Stored data entries
##############################

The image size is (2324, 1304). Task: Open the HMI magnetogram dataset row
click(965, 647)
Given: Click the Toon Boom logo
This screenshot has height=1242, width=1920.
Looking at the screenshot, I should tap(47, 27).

##############################

### REQUIRED ACTION
What is needed is an exact restatement of every record above.

### ANSWER TO THE PROBLEM
The image size is (2324, 1304). Task: Open the HMI magnetogram dataset row
click(965, 647)
Given: Click the Toon Boom logo
This screenshot has height=1242, width=1920.
Looking at the screenshot, I should tap(47, 27).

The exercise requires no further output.